Outre Knokke, le CSI de Roeser, au Luxembourg, est venu se positionner à la même date que le CSI des Hauts-de-France. “Et puis, bien évidemment, on a toujours face à nous, régulièrement, les concours de Lier et Opglabbeek en Belgique, qui connaissent toujours beaucoup de succès.” Aujourd’hui, comment un concours annuel, sur herbe, peut-il perdurer au milieu de ces poids lourds du concours hippique, qui disposent de tout le confort nécessaire pour convaincre les sportifs de fréquenter assidûment leur site ? Alors, en 2024, Maubeuge a décidé de jeter l’éponge. Il bénéficie pourtant du solide soutien de l’entreprise de travaux publics Lorban, qui met son savoir-faire au service du concours, ainsi qu’un important investissement financier. La mairie soutient également l’événement.
Irrémédiables pôles de compétition ?
Mais cela est-il suffisant dans le contexte actuel ? “On souhaite revenir en 2025“, indique Valère Cogniot. “Mais je pense que l’organisation d’un tel événement, avec les contraintes qui sont les nôtres, sera de plus en plus difficile à assurer. Si nous étions en possession d’infrastructures, la donne ne serait bien évidemment pas la même, d’autant que la demande des cavaliers, y compris pour des concours nationaux, est forte.

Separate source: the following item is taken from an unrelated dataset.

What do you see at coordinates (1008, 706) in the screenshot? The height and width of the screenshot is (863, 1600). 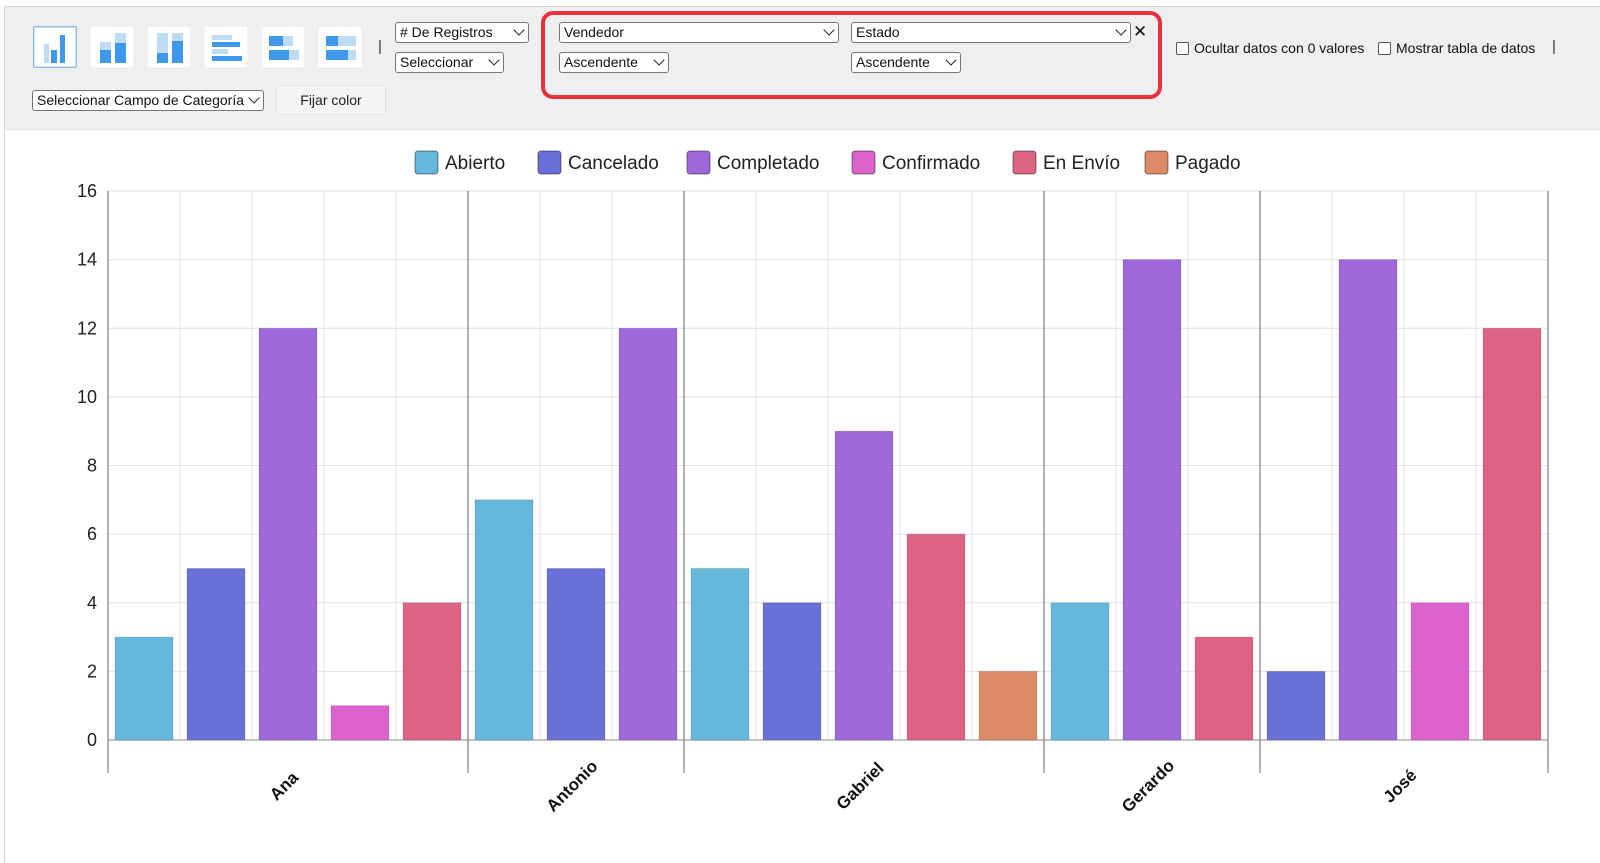 I see `bar-pagado` at bounding box center [1008, 706].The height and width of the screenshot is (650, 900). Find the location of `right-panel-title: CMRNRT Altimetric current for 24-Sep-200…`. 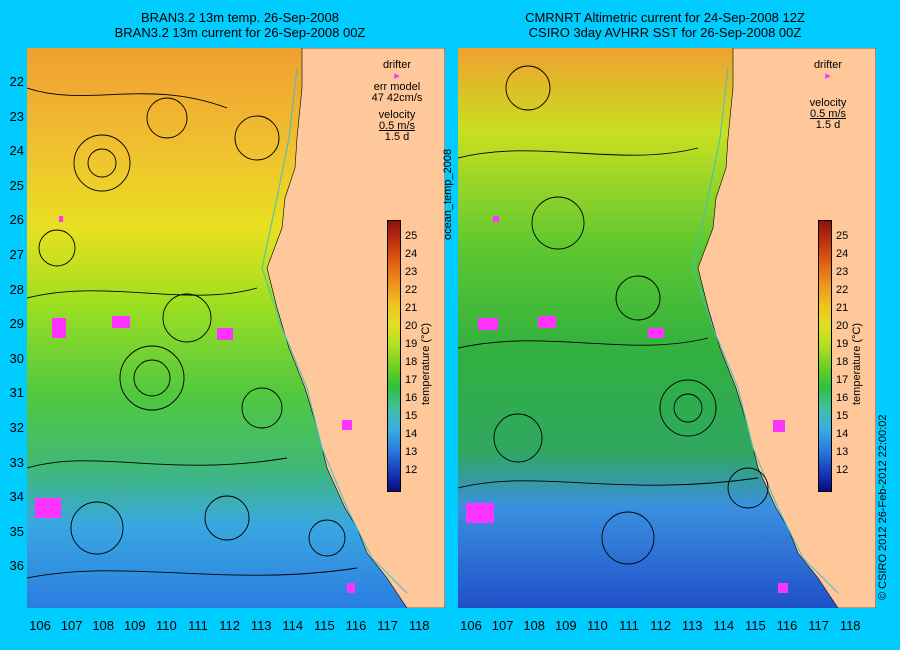

right-panel-title: CMRNRT Altimetric current for 24-Sep-200… is located at coordinates (665, 25).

Notre zone de chalandise, si on peut le dire ainsi, est large : l’Aisne, les Ardennes et la Wallonie. On manque de ce type d’infrastructure dans le nord de la France si on veut organiser du beau concours. Et, honnêtement, dans le Nord, il n’y a rien. La région de Lille ne dispose pas d’aménagement de la sorte, ni celle de Valenciennes. Il faut quasiment remonter jusqu’au Touquet pour trouver un site d’envergure… ” Entre compétitions annuelles sur des sites éphémères, de plus en plus rares, et pôles équestres à plusieurs dizaines de journées de concours par an, l’évolution des sports équestres semblent pencher pour la deuxième solution… au regret de beaucoup, évidemment, mais qui comprennent sans aucun doute les lourdes contraintes de ces organisateurs, souvent bénévoles.